▸ **Assigned task**
For the word "entry", count the lines below that contain it. Give the number alone.

Start of Block

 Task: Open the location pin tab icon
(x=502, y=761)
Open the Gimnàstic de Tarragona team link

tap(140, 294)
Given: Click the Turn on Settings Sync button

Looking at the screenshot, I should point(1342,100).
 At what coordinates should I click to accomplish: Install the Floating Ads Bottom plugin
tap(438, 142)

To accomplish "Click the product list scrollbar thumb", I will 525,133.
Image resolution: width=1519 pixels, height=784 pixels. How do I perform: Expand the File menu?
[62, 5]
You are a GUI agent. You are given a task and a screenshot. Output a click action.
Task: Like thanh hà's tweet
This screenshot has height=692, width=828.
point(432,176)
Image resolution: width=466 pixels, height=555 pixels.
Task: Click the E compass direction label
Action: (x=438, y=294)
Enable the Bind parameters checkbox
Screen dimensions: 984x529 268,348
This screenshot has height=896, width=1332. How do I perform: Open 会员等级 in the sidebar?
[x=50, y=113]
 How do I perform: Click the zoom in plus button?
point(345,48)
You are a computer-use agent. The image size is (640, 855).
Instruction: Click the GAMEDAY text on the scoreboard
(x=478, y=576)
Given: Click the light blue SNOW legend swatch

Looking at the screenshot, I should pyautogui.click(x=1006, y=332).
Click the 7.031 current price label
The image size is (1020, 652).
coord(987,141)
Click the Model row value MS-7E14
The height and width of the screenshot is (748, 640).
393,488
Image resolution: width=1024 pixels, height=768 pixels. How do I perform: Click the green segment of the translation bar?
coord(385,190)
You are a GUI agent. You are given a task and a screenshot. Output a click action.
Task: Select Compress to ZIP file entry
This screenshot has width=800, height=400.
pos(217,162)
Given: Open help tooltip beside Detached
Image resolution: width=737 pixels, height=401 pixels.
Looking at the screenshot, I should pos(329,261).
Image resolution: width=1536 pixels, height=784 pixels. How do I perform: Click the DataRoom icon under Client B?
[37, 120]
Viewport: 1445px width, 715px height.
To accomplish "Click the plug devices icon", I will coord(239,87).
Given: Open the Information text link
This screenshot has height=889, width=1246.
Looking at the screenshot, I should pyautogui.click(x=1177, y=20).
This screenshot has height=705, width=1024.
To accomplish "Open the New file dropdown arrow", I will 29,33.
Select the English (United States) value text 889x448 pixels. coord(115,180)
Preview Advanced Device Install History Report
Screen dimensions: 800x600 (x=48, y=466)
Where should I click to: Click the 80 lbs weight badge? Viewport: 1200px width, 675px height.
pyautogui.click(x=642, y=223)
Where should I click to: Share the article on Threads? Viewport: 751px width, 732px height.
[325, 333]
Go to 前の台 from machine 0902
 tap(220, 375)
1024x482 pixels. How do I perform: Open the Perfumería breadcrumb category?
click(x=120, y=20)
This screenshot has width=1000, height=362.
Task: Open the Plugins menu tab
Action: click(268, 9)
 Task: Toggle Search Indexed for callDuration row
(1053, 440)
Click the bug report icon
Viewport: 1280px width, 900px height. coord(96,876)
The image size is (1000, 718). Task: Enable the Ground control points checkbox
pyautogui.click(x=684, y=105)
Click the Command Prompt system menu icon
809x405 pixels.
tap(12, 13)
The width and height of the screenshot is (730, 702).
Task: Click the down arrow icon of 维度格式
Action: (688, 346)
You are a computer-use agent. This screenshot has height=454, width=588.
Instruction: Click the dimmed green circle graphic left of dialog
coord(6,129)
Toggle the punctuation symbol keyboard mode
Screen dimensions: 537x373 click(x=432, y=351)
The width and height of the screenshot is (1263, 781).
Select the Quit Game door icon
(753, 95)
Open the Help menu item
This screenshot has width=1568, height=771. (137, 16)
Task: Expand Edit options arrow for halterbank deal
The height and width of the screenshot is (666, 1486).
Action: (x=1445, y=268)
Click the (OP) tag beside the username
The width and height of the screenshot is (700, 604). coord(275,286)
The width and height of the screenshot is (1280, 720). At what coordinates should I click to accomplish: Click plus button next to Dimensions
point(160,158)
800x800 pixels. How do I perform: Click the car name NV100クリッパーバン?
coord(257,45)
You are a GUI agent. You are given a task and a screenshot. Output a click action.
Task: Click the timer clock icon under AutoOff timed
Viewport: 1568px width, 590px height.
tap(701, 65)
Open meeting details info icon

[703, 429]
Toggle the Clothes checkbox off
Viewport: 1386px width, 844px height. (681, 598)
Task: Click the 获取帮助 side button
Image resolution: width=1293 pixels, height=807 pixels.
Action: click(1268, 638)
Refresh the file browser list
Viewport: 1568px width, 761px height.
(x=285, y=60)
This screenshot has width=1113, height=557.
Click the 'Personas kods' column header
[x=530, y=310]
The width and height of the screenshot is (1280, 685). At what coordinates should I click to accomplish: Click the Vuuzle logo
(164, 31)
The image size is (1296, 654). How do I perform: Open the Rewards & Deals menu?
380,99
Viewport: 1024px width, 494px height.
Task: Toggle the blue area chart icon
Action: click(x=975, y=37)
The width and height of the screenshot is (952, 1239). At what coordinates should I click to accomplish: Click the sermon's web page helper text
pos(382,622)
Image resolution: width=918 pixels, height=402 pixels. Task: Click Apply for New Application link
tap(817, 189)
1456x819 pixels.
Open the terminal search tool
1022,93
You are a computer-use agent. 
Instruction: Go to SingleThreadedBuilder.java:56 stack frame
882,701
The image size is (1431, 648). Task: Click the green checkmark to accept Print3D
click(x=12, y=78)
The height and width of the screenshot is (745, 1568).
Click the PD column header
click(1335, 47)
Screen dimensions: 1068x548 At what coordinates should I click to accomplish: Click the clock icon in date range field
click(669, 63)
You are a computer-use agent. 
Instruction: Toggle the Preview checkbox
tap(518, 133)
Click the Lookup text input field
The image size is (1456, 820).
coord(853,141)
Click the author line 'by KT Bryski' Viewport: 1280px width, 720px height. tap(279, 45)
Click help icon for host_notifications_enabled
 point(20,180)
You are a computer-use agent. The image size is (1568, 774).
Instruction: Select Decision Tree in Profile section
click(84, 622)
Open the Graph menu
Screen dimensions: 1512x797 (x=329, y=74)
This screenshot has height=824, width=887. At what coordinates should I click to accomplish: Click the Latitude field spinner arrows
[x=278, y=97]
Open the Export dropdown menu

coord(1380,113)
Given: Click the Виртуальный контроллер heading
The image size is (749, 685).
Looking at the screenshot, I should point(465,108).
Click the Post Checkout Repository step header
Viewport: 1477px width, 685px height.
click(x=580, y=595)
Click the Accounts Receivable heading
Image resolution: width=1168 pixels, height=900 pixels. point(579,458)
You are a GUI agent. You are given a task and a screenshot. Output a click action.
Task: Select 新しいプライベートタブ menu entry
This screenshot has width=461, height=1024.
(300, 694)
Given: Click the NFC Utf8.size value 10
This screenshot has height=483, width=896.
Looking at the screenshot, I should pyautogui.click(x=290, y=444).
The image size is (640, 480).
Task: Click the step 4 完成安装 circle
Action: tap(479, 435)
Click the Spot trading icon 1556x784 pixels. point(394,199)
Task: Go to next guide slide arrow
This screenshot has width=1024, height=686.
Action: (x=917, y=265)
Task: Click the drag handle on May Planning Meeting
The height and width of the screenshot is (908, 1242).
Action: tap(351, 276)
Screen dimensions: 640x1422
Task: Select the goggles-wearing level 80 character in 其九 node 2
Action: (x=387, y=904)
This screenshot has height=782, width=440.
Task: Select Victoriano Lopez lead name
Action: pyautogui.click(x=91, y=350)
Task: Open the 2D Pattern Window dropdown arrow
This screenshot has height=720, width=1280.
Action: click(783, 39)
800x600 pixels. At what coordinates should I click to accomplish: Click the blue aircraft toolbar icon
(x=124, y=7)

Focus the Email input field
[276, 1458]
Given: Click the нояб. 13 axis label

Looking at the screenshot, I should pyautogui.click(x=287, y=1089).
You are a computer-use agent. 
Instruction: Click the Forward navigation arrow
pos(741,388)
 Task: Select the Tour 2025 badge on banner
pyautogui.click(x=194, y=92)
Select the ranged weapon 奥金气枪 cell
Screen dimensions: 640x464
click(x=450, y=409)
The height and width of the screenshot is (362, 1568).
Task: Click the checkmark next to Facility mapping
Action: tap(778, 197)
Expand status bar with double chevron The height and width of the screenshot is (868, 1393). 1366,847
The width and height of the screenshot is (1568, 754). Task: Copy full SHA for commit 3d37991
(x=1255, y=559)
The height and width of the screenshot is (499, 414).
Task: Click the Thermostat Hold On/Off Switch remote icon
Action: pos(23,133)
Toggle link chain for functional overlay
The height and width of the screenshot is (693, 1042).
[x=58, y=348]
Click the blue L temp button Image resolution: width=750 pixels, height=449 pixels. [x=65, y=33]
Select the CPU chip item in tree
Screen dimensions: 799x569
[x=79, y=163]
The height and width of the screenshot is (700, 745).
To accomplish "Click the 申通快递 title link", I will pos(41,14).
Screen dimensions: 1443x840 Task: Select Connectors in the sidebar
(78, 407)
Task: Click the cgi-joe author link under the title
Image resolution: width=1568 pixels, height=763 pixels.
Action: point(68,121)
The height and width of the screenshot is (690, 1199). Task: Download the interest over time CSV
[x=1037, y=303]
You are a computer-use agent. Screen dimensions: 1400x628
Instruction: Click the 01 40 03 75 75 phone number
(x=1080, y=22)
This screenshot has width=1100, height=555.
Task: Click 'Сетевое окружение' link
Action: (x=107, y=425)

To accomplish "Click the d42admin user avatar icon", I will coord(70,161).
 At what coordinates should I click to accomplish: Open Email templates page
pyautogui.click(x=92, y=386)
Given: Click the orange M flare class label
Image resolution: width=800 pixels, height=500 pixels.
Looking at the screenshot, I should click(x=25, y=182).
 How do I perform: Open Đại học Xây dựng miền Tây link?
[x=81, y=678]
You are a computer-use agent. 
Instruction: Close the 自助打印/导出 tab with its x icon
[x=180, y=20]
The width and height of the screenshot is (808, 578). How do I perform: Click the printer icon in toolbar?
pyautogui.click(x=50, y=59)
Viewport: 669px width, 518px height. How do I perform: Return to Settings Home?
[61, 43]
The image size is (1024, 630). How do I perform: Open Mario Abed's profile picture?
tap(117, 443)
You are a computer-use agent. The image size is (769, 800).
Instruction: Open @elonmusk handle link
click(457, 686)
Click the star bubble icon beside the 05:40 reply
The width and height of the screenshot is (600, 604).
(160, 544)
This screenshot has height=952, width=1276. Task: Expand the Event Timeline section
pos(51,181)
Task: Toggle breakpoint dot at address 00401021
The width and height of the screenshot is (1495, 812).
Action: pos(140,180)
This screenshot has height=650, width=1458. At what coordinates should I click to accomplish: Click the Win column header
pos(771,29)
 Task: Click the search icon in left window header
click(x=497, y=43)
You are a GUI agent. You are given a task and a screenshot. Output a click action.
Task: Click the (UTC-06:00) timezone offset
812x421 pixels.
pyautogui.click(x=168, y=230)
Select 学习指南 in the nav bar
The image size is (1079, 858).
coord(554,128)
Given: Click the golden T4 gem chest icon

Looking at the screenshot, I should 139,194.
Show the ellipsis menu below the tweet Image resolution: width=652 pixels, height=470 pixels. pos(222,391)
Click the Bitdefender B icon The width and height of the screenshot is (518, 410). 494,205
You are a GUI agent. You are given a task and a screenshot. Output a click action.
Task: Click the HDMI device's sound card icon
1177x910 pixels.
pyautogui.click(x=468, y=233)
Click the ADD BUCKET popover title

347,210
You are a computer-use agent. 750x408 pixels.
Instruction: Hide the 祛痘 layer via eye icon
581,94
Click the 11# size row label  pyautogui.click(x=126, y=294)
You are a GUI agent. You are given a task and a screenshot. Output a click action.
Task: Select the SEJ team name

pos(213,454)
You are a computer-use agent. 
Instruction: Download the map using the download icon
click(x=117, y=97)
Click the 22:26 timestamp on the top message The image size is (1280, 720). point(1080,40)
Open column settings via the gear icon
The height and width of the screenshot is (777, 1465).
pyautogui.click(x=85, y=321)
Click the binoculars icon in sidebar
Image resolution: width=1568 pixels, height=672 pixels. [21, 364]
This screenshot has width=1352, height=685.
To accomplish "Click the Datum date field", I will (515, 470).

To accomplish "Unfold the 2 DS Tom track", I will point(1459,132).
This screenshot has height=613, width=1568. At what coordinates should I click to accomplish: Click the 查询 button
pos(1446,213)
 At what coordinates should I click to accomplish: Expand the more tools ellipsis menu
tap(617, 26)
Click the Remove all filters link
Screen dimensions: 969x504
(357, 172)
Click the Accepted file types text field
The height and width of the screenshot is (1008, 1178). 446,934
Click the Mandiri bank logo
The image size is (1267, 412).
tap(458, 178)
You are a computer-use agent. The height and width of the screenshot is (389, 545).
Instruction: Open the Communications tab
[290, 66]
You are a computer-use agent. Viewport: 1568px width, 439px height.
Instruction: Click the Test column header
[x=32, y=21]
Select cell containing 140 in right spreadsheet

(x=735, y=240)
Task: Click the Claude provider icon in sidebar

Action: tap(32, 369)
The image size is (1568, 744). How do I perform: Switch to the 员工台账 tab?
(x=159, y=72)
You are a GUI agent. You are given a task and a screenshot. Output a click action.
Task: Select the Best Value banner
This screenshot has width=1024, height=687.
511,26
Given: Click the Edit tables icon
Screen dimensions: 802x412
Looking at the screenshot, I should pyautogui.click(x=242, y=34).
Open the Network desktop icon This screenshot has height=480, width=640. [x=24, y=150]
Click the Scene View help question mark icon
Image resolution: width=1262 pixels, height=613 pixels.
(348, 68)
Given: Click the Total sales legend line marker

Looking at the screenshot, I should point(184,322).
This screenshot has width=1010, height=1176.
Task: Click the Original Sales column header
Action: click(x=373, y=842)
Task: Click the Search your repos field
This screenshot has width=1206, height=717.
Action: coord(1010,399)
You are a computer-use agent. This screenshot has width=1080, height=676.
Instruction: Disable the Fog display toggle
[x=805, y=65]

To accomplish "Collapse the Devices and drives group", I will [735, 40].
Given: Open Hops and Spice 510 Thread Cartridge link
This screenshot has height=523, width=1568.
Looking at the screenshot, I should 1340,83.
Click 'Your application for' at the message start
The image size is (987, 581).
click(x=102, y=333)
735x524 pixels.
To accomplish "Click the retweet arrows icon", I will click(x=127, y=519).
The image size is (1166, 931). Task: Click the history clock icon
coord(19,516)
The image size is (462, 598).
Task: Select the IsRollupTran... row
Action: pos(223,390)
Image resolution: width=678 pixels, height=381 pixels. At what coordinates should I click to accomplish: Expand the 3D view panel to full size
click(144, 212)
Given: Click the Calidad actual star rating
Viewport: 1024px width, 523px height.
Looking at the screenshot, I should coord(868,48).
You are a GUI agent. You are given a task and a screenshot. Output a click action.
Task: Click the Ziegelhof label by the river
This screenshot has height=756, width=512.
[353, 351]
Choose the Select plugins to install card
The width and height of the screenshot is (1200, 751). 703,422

End of Block

▸ **Response to the task**
2